_Consignes_:
**A)** Modifie le texte sur les presses d'université en reprenant le passage qui commence par « Plusieurs remarques ou » et en t'arrêtant après « de futures négociations. », où « l'Afpu » doit céder la place à « l'association ».
**B)** Poursuis le texte sur les presses d'université à partir de l'endroit où il s'interrompt.

_Texte extrait_:
*****

Le rôle des presses d'université

Celles-ci sont, comme les éditeurs privés, lésées par l'usage abusif de la photocopie. Cependant, Christian Auguste, directeur général des Presses universitaires de Grenoble, souligne la position peut-être un peu ambiguë des presses d'université par rapport aux éditeurs universitaires du secteur privé : moins d'impératifs de rentabilité entraînant une conscience moins grande des problèmes économiques et, la plupart du temps, inexistence de contrats, de droits d'auteur, une moindre sensibilisation aux conséquences du « photocopillage ». Les moyens d'actions tels que logo, slogan, affiches... peuvent bien sûr être repris, mais Marc Vitse, directeur scientifique des Presses universitaires du Mirail, à Toulouse, souhaiterait replacer le débat, pour lui complexe, dans le cadre particulier des presses d'université et mener une réflexion sur les types d'actions spécifiques à entreprendre sur le terrain dans le but de sensibiliser auteurs, chercheurs et enseignants, mais aussi les étudiants, facilement accessibles, puisque dans les mêmes locaux.

Plusieurs remarques ou idées sont lancées. Les presses d'université, pourtant souvent dirigées par des enseignants, ne jouent pas leur rôle dans l'apprentissage de la connaissance du livre, du contact physique avec ce dernier, de son maniement par les étudiants. Les presses d'université pourraient donc avoir un rôle pédagogique d'enseignement, d'« explication » du monde du livre et de l'édition, monde qu'ils - enseignants, étudiants, mais aussi les auteurs eux-mêmes - connaissent et maîtrisent en général très peu ou pas du tout, surtout sur le plan économique (par exemple, les coûts de fabrication). Enfin, l'Afpu pourrait être un point d'appui pour définir des stratégies à moyen et à long terme et jouer un rôle important dans de futures négociations.

*****

_Données enregistrées_:
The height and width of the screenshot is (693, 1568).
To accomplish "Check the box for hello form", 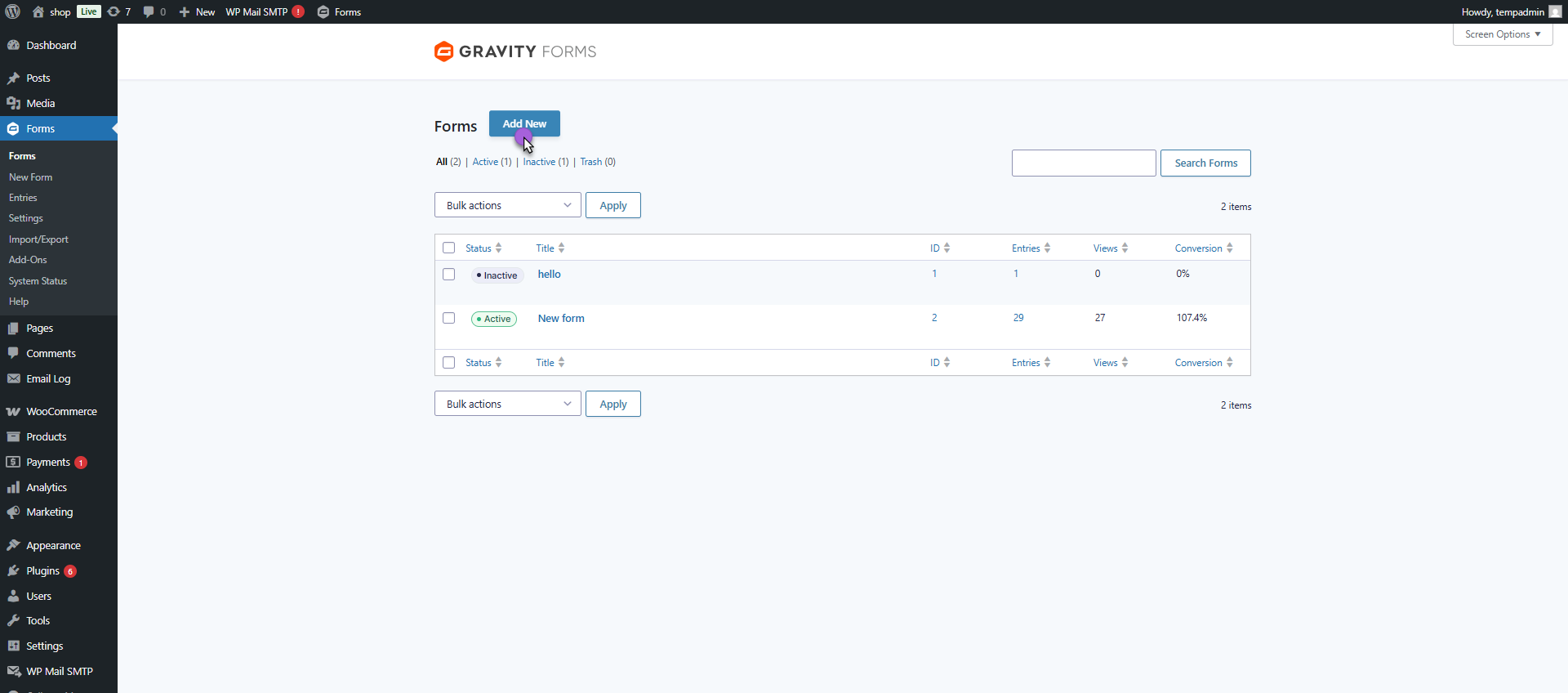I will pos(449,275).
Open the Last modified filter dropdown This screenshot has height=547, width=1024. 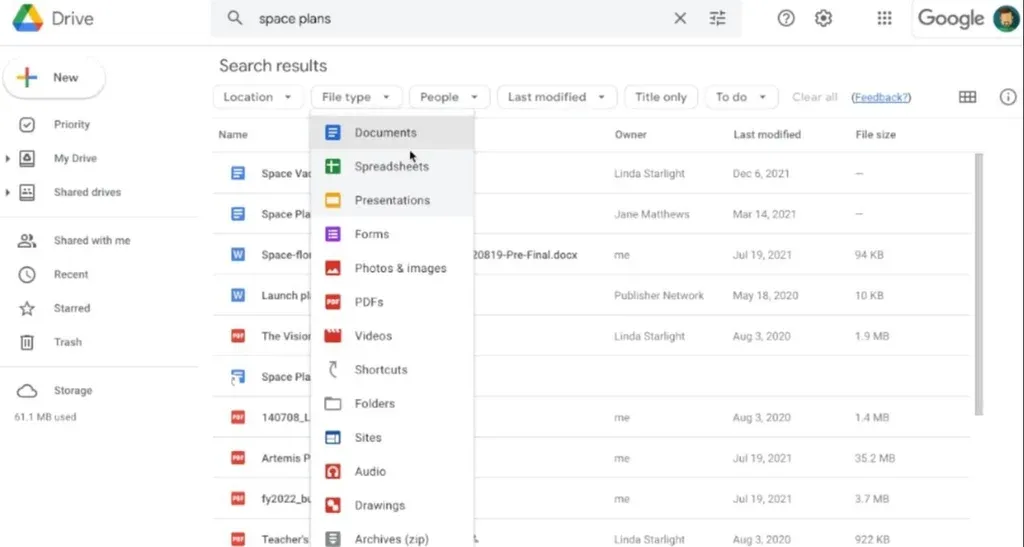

*****

_Liste des réponses_:
**A)**
Plusieurs remarques ou idées sont lancées. Les presses d'université, pourtant souvent dirigées par des enseignants, ne jouent pas leur rôle dans l'apprentissage de la connaissance du livre, du contact physique avec ce dernier, de son maniement par les étudiants. Les presses d'université pourraient donc avoir un rôle pédagogique d'enseignement, d'« explication » du monde du livre et de l'édition, monde qu'ils - enseignants, étudiants, mais aussi les auteurs eux-mêmes - connaissent et maîtrisent en général très peu ou pas du tout, surtout sur le plan économique (par exemple, les coûts de fabrication). Enfin, l'association pourrait être un point d'appui pour définir des stratégies à moyen et à long terme et jouer un rôle important dans de futures négociations.

**B)**
Numérisation et édition

Il ne faut pas dissocier les problèmes posés par le « photocopillage » de ceux posés par les nouvelles technologies de communication et de reproduction : vidéo, photographie, reproduction laser, numérisation. En trois points, Yannick Maignien, responsable de la politique de numérisation de la Bibliothèque nationale de France (BNF), en présente les grandes lignes :
- la politique documentaire : est en cours de constitution une collection numérisée de 100 000 ouvrages, qui seront consultables en postes de LAO (lecture assistée par ordinateur) ;
- la politique scientifique : cette collection offrira à la communauté savante des moyens décuplés de recherches sur documents électroniques (ouvrages épuisés, rares ou difficilement accessibles, éditions critiques anciennes et récentes, etc.) ;
- la politique éditoriale : des négociations sont menées avec les éditeurs, les sociétés d'auteurs, pour des conventions, des contrats, pour de bonnes conditions de constitution, d'accès aux documents et de leur exploitation (demande d'autorisation, réflexion sur l'éventualité d'une redevance destinée à l'éditeur ou à l'ayant droit, répercutée sur la BNF ou les utilisateurs, en tout ou en partie ?).

Tout ceci dans l'optique d'éviter de nuire à l'édition d'érudition et de fournir des conditions de prix et d'accès non dissuasifs. Yannick Maignien évoque les difficiles contacts avec les éditeurs : une minorité d'entre eux comprend les problèmes posés par l'arrivée de l'édition électronique et est prête à accompagner la BNF dans les discussions, une grande majorité redoutant que leur monopole ne s'écroule dans le monde universitaire, et refusant l'idée même de négociations.

Quels sont les dangers de la numérisation par rapport à la photocopie matérielle ? Ces dangers résident dans la duplication à l'infini de textes ou de corpus de textes, sans aucune mesure avec la photocopie, ainsi que dans les possibilités de fuite, de piratage, d'atteintes au droit moral et patrimonial...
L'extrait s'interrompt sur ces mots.